In addition, we mention the related work by Weiss [22], who develops a surprisingly accurate, yet easily implementable, heuristic to approximate the schedule that minimizes a linear cost function (where it is noted that this heuristic can be seen as an example of the sequential approach derived in [10]). Robinson and Chen [17] focus on techniques that facilitate the estimation of the relative cost of the patient waiting time given average queue length and occupation rate. Luo et al. [15] develop, for general cost functions, effective heuristics that also take into account the fact that patients may cancel the appointment, or do not show up.

This paper is organized as follows. In Sect. 2 we mathematically introduce our model, and define the risk functions considered. The approach followed is presented in Sect. 3. Section 4 demonstrates our approach for transient schedules (situations with relatively low numbers of clients, that is), while Sect. 5 considers the stationary counterpart (many clients). In Sect. 6, we discuss the potential and limitations of our approach; in particular, we show that the error due to the phase-type fit is small. Section 7 concludes and suggests ideas for future work.
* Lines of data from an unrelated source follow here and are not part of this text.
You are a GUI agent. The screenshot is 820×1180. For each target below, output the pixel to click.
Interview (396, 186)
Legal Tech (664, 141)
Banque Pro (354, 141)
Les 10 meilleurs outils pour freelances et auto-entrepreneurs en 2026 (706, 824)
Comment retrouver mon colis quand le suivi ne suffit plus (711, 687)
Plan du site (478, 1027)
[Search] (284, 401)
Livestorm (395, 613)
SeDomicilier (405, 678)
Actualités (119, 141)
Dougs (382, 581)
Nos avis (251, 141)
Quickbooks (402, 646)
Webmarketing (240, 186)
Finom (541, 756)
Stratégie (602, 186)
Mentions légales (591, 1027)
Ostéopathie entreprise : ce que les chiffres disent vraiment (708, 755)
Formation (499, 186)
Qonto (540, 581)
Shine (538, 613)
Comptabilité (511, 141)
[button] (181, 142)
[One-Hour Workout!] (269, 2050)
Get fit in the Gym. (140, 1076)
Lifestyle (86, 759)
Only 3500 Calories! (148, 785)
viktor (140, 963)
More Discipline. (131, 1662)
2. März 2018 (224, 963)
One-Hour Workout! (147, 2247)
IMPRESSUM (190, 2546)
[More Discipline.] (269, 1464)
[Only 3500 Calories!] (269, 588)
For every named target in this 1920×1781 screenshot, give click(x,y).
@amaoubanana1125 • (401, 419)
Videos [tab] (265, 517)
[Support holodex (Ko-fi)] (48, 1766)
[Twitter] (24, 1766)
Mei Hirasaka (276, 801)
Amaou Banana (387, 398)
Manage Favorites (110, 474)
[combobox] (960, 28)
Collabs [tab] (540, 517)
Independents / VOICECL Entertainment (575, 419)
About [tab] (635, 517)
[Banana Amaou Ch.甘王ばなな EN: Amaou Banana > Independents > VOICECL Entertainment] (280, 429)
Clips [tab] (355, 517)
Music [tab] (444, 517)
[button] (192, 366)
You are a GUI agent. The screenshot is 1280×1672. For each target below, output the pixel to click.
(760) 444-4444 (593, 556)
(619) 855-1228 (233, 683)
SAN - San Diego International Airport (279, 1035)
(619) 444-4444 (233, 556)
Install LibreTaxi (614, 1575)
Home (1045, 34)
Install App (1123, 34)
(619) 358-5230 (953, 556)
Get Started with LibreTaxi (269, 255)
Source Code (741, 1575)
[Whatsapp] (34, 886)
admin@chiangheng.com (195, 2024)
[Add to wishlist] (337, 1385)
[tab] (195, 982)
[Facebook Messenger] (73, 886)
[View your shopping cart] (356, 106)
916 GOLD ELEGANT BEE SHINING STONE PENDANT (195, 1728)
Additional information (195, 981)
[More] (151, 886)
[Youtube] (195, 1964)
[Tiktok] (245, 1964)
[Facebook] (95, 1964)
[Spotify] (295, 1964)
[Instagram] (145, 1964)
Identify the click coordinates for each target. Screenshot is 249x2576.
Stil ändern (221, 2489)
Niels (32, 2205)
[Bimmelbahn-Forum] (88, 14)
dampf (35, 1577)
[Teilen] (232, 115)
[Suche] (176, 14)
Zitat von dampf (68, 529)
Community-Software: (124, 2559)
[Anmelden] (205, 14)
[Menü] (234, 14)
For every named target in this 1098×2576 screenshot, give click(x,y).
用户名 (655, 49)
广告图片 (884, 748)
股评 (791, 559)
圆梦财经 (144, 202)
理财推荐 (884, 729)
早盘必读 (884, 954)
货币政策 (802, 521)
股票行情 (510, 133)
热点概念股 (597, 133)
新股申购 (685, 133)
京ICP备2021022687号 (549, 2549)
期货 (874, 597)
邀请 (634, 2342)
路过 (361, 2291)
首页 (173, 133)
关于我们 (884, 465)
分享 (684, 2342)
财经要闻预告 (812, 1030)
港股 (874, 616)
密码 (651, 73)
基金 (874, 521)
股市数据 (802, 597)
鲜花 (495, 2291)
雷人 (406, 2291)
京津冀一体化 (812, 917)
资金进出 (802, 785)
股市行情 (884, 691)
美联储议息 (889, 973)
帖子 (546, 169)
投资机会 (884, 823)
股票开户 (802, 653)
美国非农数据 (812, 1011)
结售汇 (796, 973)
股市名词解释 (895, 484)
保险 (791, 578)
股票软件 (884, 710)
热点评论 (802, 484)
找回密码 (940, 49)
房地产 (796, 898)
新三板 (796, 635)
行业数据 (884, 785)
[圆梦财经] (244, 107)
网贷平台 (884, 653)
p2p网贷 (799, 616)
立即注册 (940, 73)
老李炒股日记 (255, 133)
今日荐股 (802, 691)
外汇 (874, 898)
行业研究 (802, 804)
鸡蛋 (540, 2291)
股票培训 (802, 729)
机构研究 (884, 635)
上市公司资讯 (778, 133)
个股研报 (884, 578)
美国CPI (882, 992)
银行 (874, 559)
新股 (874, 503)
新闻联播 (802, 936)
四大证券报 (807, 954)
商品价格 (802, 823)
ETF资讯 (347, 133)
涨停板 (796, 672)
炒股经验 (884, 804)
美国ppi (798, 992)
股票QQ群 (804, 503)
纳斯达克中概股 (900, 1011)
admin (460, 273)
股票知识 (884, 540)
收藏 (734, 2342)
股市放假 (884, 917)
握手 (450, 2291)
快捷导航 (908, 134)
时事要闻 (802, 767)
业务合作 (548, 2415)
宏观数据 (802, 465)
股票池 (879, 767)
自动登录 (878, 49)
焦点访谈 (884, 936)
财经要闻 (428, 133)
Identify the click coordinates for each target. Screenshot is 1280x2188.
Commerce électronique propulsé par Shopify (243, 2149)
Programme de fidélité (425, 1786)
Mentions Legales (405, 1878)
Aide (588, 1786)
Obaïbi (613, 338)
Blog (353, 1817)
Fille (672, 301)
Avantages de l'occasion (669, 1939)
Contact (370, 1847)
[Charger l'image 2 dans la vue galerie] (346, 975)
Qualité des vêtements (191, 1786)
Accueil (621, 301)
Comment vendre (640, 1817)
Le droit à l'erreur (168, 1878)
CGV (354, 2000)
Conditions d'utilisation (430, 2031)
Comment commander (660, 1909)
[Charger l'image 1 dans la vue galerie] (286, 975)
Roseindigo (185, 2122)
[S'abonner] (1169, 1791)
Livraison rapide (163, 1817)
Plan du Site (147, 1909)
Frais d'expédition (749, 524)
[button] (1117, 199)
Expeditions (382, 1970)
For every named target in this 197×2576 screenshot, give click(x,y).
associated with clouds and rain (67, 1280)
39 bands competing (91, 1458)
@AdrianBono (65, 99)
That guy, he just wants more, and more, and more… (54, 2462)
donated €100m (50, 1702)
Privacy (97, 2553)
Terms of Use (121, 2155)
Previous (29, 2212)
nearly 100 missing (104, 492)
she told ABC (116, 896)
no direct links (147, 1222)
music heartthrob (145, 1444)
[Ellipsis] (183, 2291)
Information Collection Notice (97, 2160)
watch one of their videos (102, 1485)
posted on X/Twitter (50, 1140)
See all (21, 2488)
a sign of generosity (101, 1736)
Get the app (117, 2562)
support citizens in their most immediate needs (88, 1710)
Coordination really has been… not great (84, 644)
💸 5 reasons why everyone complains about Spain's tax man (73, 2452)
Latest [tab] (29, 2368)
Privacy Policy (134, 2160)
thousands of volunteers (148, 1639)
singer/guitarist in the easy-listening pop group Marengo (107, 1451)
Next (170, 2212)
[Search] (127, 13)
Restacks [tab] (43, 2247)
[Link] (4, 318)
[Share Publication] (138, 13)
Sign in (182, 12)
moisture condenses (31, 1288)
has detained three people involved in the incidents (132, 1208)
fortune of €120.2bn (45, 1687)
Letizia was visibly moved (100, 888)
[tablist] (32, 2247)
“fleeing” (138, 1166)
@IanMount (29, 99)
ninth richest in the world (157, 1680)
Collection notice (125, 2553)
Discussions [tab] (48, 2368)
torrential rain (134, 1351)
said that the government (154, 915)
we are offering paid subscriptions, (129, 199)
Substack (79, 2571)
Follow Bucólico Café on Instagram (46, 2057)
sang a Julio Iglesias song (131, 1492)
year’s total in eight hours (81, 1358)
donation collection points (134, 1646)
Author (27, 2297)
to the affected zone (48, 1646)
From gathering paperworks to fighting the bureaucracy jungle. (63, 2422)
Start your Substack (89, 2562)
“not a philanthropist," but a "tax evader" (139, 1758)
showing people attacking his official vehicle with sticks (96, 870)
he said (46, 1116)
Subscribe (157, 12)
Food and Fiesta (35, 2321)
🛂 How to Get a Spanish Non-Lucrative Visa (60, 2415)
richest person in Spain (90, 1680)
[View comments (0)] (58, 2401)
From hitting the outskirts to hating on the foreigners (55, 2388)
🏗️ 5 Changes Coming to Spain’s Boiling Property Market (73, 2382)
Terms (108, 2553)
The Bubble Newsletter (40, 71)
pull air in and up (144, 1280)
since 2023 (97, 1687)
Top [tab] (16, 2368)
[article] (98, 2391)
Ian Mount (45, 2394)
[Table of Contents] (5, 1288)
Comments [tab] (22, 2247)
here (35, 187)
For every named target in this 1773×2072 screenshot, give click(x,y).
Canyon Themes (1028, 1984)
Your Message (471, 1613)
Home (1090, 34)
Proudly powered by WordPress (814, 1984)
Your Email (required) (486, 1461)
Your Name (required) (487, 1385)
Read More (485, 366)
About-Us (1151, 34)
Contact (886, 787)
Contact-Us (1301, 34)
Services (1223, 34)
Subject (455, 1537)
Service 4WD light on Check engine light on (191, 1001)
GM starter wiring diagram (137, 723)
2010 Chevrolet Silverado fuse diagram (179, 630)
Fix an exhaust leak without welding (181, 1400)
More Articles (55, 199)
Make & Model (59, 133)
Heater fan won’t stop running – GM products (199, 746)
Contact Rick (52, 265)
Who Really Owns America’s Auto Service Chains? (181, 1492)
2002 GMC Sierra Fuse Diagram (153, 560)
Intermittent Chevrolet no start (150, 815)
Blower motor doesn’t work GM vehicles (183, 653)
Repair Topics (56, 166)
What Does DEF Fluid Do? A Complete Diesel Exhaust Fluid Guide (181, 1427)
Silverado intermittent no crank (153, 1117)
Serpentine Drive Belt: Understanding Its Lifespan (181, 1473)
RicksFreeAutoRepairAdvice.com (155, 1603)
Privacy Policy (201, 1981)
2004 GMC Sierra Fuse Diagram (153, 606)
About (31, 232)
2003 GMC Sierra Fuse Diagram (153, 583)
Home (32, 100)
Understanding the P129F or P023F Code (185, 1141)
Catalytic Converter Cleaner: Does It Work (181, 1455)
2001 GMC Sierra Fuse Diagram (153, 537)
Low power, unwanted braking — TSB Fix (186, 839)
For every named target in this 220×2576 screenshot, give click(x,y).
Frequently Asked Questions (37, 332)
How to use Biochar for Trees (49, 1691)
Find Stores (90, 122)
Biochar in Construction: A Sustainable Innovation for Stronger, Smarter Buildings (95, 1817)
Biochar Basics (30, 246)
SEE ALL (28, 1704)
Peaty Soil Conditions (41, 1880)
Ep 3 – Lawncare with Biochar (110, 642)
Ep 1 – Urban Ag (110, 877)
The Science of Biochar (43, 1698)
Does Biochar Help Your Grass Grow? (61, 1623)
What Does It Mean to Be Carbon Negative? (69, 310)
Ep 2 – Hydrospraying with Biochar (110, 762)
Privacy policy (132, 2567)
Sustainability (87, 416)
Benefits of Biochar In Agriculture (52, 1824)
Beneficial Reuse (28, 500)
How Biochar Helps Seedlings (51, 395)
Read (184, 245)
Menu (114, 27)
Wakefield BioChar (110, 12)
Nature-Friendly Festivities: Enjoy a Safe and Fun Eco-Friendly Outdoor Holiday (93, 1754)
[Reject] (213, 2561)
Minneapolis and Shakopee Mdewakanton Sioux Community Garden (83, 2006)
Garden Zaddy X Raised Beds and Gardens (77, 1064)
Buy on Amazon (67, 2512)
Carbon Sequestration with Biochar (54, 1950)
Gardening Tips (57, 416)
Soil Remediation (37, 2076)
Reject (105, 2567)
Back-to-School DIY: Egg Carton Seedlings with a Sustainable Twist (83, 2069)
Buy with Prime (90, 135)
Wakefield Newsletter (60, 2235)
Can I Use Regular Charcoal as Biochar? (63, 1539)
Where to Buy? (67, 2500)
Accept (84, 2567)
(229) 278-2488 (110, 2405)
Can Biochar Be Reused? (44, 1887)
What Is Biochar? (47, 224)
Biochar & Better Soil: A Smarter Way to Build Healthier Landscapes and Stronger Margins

Various graphs pictorially illustrate a number of interesting effects. We quantify the following features: (i) the convergence of transient schedules (relatively low number of clients) to their stationary counterparts; (ii) the impact of the choice of the risk function on the schedule; (iii) the impact of the service times’ variability on the schedule. Also the differences between the simultaneous and sequential approach are studied in greater detail. Evidently, replacing a non-phase-type distribution by its phase-type counterpart introduces an error; a simulation study shows that the impact of this error is negligible.

2 Background and model

The mathematical treatment of the appointment scheduling problem with one server dates back to at least the seminal works of [4] and [23]. Since then, a sizeable number of papers has appeared in the operations research literature. As a general remark, the results in these papers tend to be rather case-specific, in terms of the service-time distribution under consideration as well as the loss function chosen. One often relies on simulations to overcome the inherent computational complexities. Such an approach has clear limitations: it evidently lacks general applicability, and, more importantly, it does not provide us with any structural insights into the nature of the solution. Our aim is, therefore, to develop an approach that works for general service times, general loss functions, and that is numerically feasible.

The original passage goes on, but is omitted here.